More Fort Hood Culture Info: Fun Cultural Facts Sneak Peek:

• Grazing wildlife once roamed this area and included mammoths, mastodons and bison. Today, only fossil evidence remains of these great beasts. Humans have replaced wild grazers with domestic livestock.

• Many arrowheads are actually spearheads. Spears are larger and heavier than smaller arrows, but both were used a long time ago to take down the same species and individuals of large grazers for food, shelter, and clothing.

• In the hills east of the Elijah MOUT (Urban Military Operations) facility, one of the first WWII training facilities was built at Fort Hood.
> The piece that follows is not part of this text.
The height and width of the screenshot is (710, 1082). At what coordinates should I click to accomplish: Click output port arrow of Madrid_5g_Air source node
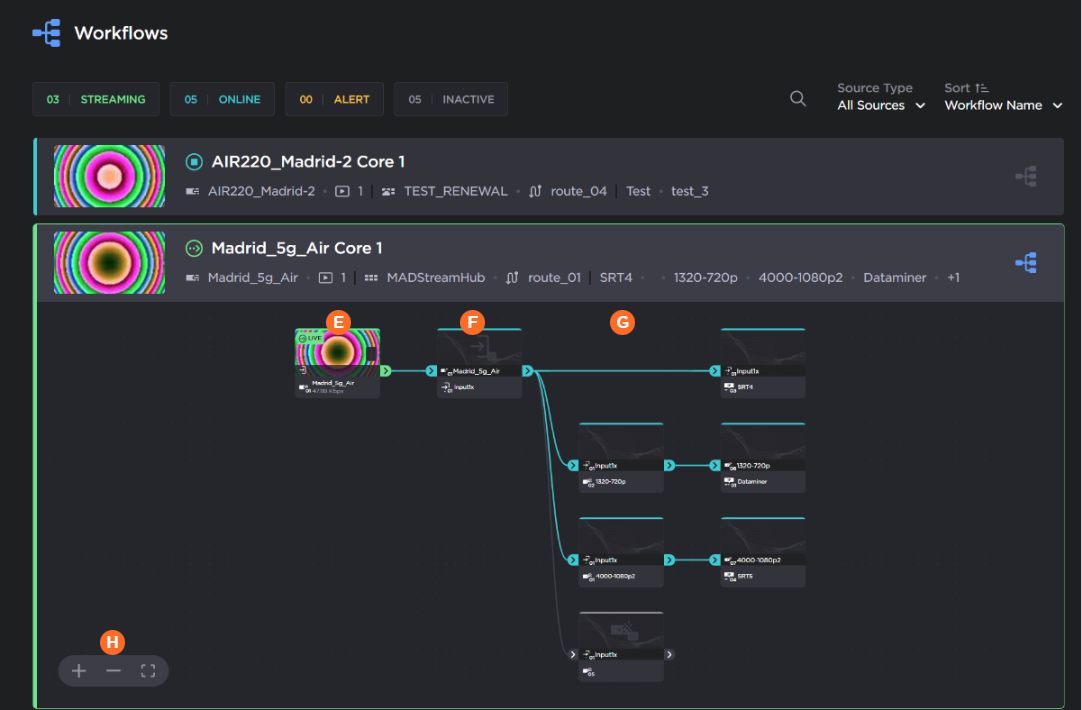pos(386,371)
Built like modern MOUT sites, it was a vintage replica of a German city. There isn’t much left except a few old photographs and a few blocks of limestone. A group of blocks testifies to its construction “CO A 374th Engineers 194?

• During the Cold War, the Department of Energy and the Department of Defense originally built three nuclear storage sites (NSS Able, Baker and Charlie). The NSS Baker site was built at Seven Mile Mountain, which was originally part of the Killeen base. Now disused, the Baker site consists of two tunnels used for army testing and training.

To learn more, we encourage you to visit their lab or call Cultural Resources 254-287-2633 or 254-288-0427 to schedule a visit.

COVID-19 remains a learning health and safety situation as it goes, so some in-person opportunities may be restricted in the Lone Star State. Know before you go.

Masking required inside the DPW archeology laboratory, building. 1938.